On this page, you will find the introduction to the available application notes which demonstrate some of the capabilities of the simulator. You are free to distribute (not to sell!) these application notes without any restriction, as long as you do not modify a single character in their contents.

**If you download an application note, it would be really nice to have your feedback... Is it useful? Is it detailed enough? How could it be improved according to you? etc...**

## Verilog-A Compact Model Coding Whitepaper

(source: Dolphin)

The Verilog-AMS hardware description language [1] includes extensions dedicated to compact modeling, but does not define a reserved subset for compact modeling. This lack of specification combined with some SPICE related specificities are both responsible for the speed and memory consumption differences measured between simulations of Verilog-A compact models in Verilog-A simulators and SPICE simulators. That is the reason why, after presenting these differences, this paper [2] presents recommendations for developers of Verilog-A compact models who want to optimize their models for SPICE-like simulators and to facilitate the integration of said models into different simulators.Download the pdf

Please send feedback on this whitepaper to the authors.
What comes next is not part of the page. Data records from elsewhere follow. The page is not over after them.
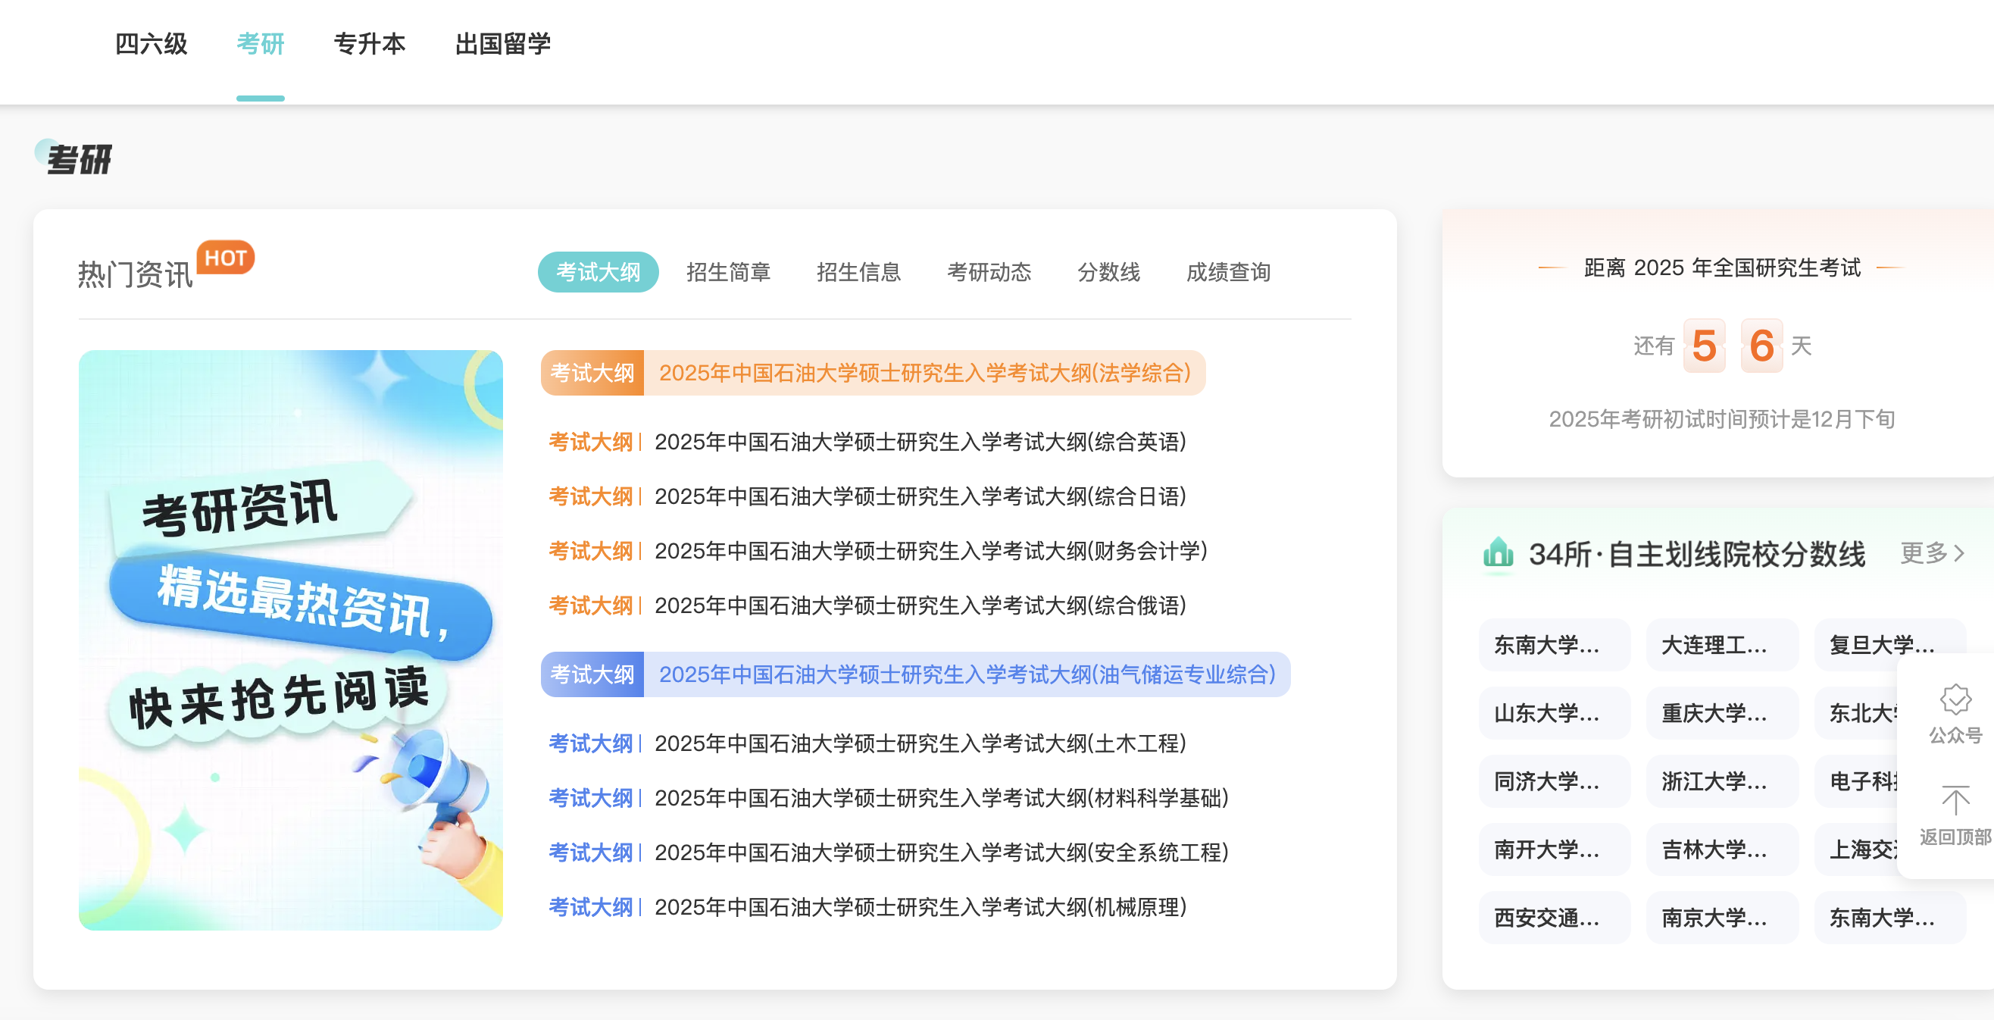Viewport: 1994px width, 1020px height.
Task: Click the 公众号 badge icon
Action: [x=1955, y=699]
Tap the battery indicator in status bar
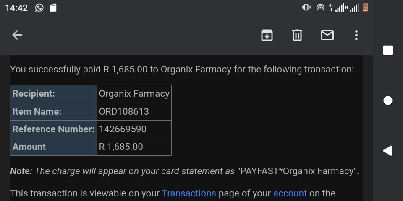Image resolution: width=403 pixels, height=201 pixels. coord(365,8)
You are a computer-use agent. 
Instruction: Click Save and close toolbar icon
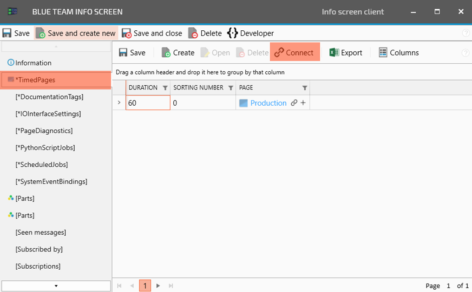(x=126, y=34)
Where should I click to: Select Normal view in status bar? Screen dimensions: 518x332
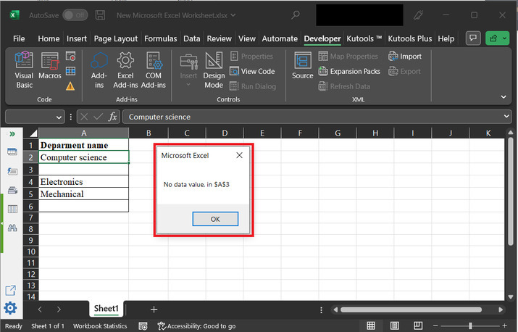point(370,325)
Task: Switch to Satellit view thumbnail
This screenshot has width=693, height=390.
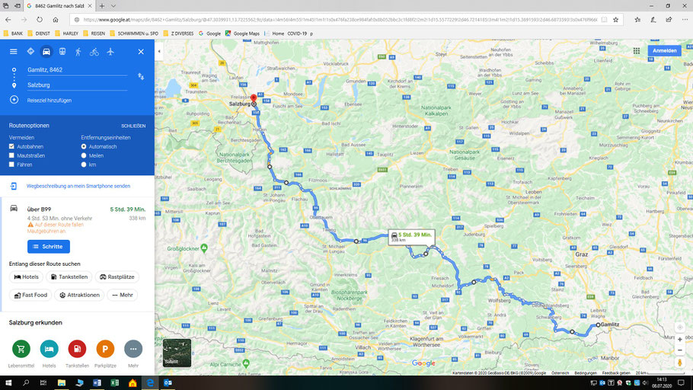Action: point(177,353)
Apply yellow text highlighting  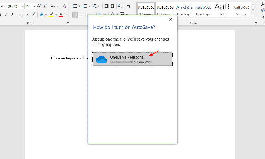[x=51, y=15]
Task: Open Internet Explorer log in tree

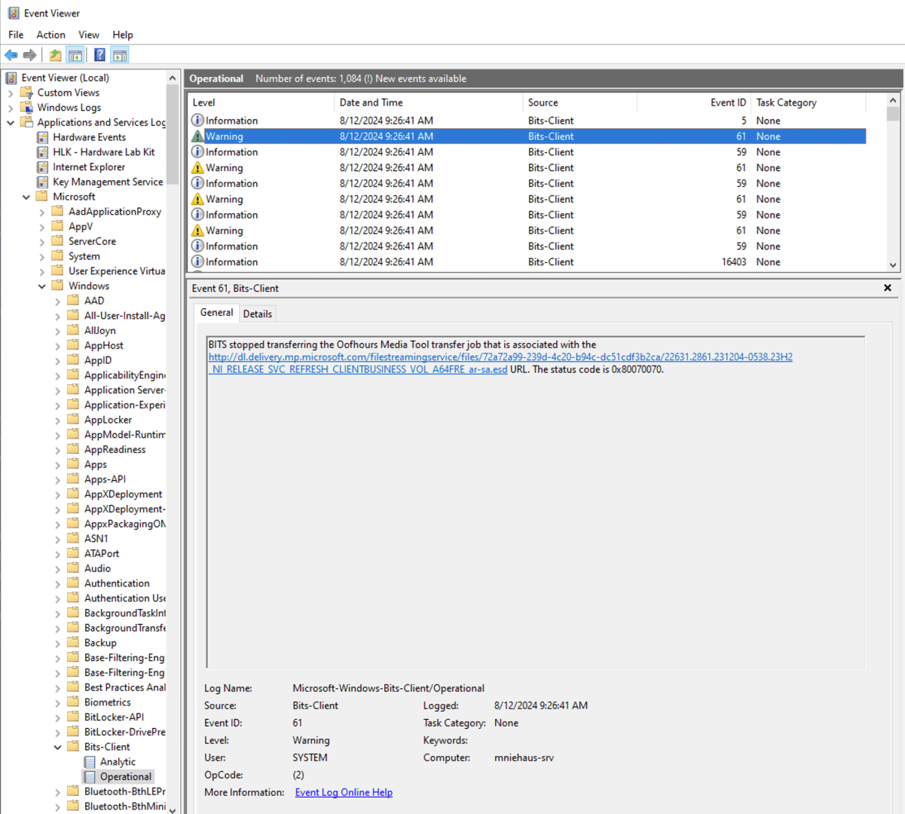Action: point(89,167)
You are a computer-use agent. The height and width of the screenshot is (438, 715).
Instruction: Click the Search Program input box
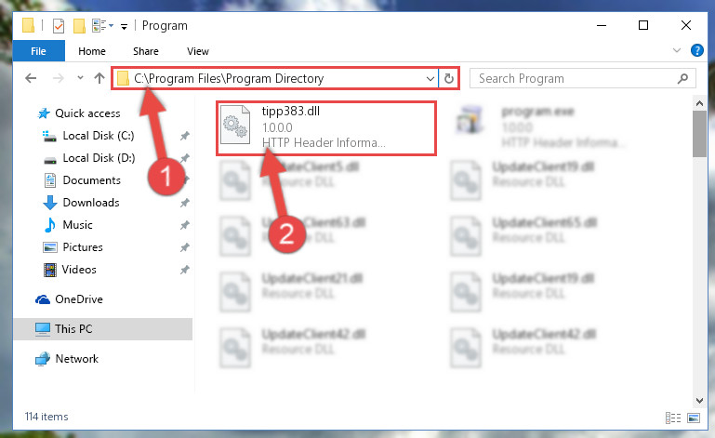click(575, 78)
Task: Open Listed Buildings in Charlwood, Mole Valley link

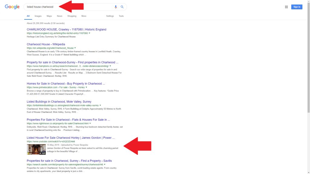Action: point(59,102)
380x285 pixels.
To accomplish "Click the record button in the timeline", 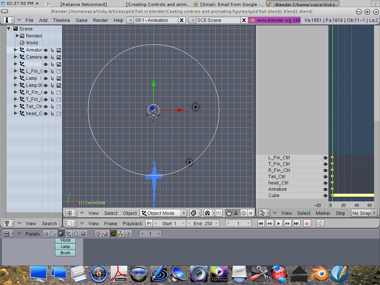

## DxDesigner as a Mixed-Language Schematic Capture for SMASH™

(source: Desert Microtechnology Associates, Inc.)

This application note demonstrates through an example how DxDesigner (which will be referred to as ViewDraw in this document) can be used as a schematic capture tool to generate netlists that are easily compatible with the suggested file format in SMASHTM. An example project directory called “Viewnet” will be used to illustrate the proposed design flow. This directory is available upon request on the SMASHTM website as a zip file and should be downloaded, unzipped and placed in the reader’s simulation directory before continuing if the reader wishes to run the example step by step.

## Complete Simulation of Single Chip Camera Design (“Light In - NTSC Out”)

(source: Desert Microtechnology Associates, Inc.)

With the increasing complexity of mixed-signal chip design and the increase in mask costs, the need to perform full-chip simulations has become a virtual necessity. The time required to perform full-chip simulations in SPICE simulators, and even in Verilog-A simulators, is oftentimes overwhelming and does not give the engineer feedback quick enough to make meaningful corrections and gain a better understanding of how the designed circuit functions in the system. The true mixed-signal simulation capability of SMASHTM allows full-chip simulations through the use of mixed-language simulation. This allows the designer to model each portion of the entire design with varying degrees of accuracy depending on the aspect of the design that is being simulated and the time required to get data back for analysis.

## SWIFT for accelerating time-domain electrical simulations

(source: Dolphin)

Circuit simulators provide accurate time domain current and voltage waveforms from a device level description of an integrated circuit. However, as the size of the circuits increases, the cost of such analyses becomes prohibitive. For small circuits, the simulation time is generally dominated by the time required to evaluate model device equations, such as Berkeley BSIM3v3 transistor model equations, but, as circuit size increases, an increasing fraction of time is spent solving the sparse matrix built during circuit elaboration and filled with the results of the model device equations.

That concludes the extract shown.